Bazen sadece düşünürsünüz ve elinizden bir şey gelmez. Bazen sadece elinizden bir şey gelir ve siz yapmayı düşünmezsiniz. Ülkemizin üzerinde bir buhran var. Bizim oralarda derler ki “üzerine ölü toprağı atılmış”. Evet, üzerimize tonlarca ölü toprağı atılmış olmalı ki; uyanmakta zorlanıyor, direnmekten vazgeçiyor, bana dokunmayan yılan bin yaşasın diyerek insanlıktan uz aklaşıyoruz.
Hani nerde şimdi geçtiğimiz haftanın klavye kahramanları? Neredeler? Nerede o terörü lanetleyenler? Nerede o şehit analarını ağızlarından düşürmeyen rol kesiciler? Nerede o kahramanlık yapıp sosyal medyada boy gösterenler, askerlik fotoğraflarını paylaşarak savaşa hazırım diyen erkekler, profil resmine Türk bayrağı koyan genç kızlar-kadınlar? Neredesiniz ey halkım? Belli ki bir şeyler unutulmuş. Belli ki geçen zamana bu olaylar da direnememiş, silikleşmiş. Ne oldu da her şey güllük gülistanlık oldu bir hafta içinde?
Demek ki neymiş bir söz varya;
“Komünizm parayı bulana kadar,
Feminizm kocayı bulana kadar,
Ateizm de uçak düşene kadardır.”
İşte bu hesap bizim ki, biri dilimize bir parmak bal sürer, puf! Anadan doğma saf oluruz. Ne oldu ey insanlar ne oldu da unutuldu yaşananlar?
Bana bir şeyler söyleyin. Beni kendinize inandırın lütfen. Bayrak mitingi yapıldı, haberiniz mutlaka vardır. Pekâlâ, neden mitingden sonra bayraklar yerlere atıldı? Bu kadarcık mıydı bayrak sevginiz? Bu kadar mıydı bayrağa verdiğiniz değer? Uğruna dökülen kanlara böyle mi sahip çıktınız? Lütfen biraz samimi olalım. Lütfen biraz duyarlı olalım. Bir şeyler yapmaya çalışırken, daha da beter batırmayalım meseleyi. Sonra bir çuval incir yerle bir olur da, toplamak zor olur, güç olur.
Ben daha küçüğüm. Pek bir şeyden anlamam. Beni aydınlatın ağabeylerim, ablalarım. Bir ülkede savaş yokken neden dış ülke barış elçilikleri yollar? Ve bu ülkenin neden doğu ve güneydoğu bölgesi seçilir? Neden teröre sınır olan iller seçilir? Tahminimce önce bir örgüt kurarlar. Sonra terör hortlar. Büyük plan bu olmalı ki; iç karışıklıktan faydalanarak ülkeyi bölmek.

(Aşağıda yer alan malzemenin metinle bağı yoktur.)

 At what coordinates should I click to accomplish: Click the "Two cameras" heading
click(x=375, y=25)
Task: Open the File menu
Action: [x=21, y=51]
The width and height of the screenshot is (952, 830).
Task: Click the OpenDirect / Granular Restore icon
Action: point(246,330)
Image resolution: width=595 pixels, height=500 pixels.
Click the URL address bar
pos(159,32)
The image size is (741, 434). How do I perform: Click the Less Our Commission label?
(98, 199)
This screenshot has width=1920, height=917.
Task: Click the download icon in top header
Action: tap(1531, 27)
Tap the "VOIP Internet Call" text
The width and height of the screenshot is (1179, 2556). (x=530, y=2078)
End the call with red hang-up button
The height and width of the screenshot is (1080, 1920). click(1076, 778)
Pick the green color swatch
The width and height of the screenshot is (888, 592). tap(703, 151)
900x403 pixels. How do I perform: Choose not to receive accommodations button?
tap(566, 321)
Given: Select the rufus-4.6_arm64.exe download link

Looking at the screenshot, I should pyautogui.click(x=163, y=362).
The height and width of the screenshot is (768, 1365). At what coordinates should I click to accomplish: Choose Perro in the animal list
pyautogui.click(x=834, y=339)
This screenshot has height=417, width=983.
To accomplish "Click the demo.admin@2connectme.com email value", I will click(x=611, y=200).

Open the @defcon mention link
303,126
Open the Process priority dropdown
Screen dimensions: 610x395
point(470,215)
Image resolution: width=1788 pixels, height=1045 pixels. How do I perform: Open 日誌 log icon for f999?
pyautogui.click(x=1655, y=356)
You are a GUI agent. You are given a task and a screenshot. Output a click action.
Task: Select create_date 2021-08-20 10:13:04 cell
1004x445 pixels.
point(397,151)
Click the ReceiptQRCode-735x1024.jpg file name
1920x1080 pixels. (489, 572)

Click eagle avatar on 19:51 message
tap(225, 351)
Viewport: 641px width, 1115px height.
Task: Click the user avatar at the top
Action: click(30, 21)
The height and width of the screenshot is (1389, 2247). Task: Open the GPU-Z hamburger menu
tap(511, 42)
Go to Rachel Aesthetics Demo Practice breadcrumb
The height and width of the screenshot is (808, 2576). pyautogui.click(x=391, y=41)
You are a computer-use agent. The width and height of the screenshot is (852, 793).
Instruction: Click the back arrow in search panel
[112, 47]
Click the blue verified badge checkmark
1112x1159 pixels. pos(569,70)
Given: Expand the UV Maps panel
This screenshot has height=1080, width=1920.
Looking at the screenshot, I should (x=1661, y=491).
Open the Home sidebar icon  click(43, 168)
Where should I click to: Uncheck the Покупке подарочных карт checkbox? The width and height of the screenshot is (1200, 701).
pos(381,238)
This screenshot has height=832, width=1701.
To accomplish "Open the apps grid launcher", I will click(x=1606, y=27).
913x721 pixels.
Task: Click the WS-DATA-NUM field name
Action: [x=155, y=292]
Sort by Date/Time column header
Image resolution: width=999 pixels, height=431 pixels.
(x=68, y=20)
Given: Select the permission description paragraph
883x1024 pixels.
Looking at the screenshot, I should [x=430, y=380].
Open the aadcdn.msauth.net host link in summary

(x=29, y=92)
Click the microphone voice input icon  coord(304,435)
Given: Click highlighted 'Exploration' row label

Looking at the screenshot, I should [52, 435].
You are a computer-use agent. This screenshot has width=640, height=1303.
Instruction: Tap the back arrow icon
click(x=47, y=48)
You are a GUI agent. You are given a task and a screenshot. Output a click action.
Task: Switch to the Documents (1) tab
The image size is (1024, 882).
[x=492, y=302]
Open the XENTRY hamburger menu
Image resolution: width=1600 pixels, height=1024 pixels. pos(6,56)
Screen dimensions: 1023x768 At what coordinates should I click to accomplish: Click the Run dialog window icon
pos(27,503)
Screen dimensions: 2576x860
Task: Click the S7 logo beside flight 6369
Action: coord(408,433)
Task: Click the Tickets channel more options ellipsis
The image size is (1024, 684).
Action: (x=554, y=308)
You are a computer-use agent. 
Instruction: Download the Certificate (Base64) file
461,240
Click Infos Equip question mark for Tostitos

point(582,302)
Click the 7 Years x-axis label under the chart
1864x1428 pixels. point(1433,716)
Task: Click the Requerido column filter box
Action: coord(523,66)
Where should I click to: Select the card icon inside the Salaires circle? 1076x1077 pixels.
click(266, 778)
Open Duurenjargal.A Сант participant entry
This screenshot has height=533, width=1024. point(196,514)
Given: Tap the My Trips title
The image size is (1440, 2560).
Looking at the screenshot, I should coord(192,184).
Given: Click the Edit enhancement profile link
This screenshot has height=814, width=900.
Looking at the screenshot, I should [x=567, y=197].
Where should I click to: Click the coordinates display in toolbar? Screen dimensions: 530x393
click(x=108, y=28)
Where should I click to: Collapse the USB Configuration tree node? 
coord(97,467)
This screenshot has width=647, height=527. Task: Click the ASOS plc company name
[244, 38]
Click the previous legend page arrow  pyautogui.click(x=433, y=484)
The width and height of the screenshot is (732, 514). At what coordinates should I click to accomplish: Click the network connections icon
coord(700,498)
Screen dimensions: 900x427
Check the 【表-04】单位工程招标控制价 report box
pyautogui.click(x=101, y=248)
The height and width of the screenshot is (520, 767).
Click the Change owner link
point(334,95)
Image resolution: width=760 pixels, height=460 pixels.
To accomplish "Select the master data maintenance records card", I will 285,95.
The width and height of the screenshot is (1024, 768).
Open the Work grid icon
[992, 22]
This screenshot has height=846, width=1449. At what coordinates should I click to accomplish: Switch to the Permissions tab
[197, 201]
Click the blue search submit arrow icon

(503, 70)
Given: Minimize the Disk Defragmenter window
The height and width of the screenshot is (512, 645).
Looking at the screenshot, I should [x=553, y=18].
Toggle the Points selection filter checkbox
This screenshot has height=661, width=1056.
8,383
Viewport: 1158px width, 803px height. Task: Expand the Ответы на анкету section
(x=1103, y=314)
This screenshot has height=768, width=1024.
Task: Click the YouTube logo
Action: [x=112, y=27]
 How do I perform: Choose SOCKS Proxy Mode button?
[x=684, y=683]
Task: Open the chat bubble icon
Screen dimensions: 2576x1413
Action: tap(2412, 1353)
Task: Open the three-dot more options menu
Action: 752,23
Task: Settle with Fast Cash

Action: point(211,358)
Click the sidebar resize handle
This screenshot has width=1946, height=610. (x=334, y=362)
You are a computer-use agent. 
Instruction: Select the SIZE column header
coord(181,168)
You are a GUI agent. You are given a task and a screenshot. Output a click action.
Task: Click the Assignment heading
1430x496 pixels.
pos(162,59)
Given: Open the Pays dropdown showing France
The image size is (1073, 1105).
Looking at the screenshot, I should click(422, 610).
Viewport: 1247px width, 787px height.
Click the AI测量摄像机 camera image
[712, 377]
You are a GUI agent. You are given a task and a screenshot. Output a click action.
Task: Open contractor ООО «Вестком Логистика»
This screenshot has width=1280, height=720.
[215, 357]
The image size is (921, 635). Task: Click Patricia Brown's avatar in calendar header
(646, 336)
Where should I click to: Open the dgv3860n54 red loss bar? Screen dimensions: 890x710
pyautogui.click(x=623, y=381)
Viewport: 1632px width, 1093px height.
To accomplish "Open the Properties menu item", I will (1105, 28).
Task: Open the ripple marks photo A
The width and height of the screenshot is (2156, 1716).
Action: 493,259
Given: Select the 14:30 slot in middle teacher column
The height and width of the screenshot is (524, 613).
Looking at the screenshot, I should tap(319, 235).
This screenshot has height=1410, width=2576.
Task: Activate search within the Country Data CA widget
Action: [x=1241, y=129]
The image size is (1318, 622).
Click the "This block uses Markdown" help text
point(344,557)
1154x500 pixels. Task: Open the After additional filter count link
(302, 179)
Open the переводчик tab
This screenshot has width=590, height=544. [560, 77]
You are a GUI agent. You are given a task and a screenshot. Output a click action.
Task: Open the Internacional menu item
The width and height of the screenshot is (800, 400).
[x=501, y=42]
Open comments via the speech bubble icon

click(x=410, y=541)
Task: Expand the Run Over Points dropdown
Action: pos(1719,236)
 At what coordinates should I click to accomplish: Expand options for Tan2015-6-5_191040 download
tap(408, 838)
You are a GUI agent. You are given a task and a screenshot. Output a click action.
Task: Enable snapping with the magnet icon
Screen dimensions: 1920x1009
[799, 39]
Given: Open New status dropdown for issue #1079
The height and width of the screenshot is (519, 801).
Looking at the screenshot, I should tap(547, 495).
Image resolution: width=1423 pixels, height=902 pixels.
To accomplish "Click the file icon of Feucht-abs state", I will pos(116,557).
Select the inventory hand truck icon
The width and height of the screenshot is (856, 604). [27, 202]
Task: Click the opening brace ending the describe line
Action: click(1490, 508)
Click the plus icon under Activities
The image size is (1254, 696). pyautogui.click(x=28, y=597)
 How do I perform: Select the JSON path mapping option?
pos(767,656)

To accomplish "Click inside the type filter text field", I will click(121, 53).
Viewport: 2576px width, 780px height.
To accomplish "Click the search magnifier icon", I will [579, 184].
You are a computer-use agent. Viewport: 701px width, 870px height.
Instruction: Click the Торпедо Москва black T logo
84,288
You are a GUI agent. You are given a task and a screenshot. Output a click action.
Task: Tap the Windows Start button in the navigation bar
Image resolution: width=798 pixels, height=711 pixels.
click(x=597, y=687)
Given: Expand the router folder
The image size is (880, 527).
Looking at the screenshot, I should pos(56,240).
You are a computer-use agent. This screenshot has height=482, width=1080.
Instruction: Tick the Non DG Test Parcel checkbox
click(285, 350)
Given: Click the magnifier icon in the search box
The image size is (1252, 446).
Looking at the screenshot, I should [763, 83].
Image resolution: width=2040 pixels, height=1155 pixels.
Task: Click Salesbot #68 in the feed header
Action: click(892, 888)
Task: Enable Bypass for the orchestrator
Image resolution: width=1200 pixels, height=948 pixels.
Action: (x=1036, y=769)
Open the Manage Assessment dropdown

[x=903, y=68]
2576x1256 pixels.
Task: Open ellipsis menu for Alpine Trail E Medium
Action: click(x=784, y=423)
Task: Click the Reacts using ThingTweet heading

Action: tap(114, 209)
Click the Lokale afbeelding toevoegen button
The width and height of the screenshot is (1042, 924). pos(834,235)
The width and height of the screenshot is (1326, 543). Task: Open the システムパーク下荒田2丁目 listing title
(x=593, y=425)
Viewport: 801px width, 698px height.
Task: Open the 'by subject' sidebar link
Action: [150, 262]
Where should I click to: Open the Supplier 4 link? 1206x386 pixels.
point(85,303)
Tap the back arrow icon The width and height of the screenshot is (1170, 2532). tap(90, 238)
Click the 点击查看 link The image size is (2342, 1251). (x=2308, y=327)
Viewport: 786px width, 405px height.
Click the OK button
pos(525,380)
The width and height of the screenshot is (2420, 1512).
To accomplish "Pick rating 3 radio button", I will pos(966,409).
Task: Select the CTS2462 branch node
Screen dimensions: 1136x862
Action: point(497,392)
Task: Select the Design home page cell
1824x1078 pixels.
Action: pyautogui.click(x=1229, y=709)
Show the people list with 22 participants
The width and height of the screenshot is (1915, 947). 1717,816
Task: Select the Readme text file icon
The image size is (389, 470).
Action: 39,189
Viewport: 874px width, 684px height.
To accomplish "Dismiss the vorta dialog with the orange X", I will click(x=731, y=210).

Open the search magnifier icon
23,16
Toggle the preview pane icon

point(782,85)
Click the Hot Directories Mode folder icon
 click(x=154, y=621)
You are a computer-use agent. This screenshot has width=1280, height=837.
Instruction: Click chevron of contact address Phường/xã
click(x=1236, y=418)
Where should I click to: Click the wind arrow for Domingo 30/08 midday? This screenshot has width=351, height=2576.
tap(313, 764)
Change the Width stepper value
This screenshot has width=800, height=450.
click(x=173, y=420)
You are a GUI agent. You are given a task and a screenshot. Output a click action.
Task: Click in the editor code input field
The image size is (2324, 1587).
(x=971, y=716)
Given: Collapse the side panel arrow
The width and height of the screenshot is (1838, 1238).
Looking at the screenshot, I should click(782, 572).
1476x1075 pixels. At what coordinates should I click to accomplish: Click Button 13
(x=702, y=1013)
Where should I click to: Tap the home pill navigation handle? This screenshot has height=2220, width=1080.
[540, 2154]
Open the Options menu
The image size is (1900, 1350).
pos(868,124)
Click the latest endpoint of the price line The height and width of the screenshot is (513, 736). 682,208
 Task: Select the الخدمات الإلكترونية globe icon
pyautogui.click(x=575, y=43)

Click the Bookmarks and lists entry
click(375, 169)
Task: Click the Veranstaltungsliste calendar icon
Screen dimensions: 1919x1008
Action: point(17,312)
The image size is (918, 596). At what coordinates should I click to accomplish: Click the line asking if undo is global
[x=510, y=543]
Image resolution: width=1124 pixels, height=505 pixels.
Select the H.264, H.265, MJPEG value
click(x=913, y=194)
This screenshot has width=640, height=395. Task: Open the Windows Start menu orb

Bu planlar yapılırken, bunca olaylar olurken neden profillerinizi karartmadınız? Neden ağız dolusu lafları twitterdan paylaşmadınız? Neden kahvehanelerde saatlerce tartışmadınız? Neden arkadaşlarınızı uyarmadınız?
Neden?
Neden?
Neden?
Ben daha küçüktüm aslında. Büyüyecek çok yolum vardı? Mahallemde yabancı uyruklu insanlarla, duygularımızla oynayan dilencilerle karşılaşana kadar daha büyümem gereken çok yol vardı aslında. Neden bu insanlar bizim ülkemizde? Aynı şey bizim başımıza gelse bize kim kucak açacak? Hangi ülke bize sahip çıkacak düşündünüz mü hiç?
Bir zahmet bana açıklayın?
Savaş olursa hangi ülkeye sığınabiliriz?
Nefes alabilmek için kimliğimizi, benliğimizi kaça satabiliriz?
Bir damla suya muhtaç kalırsak, kim bize verir?
Ben söyleyeyim size en iyisi:
HİÇ KİMSE!
Peki, şimdi neredesiniz?
Bir hafta önce vardınız da, şimdi nere sindiniz?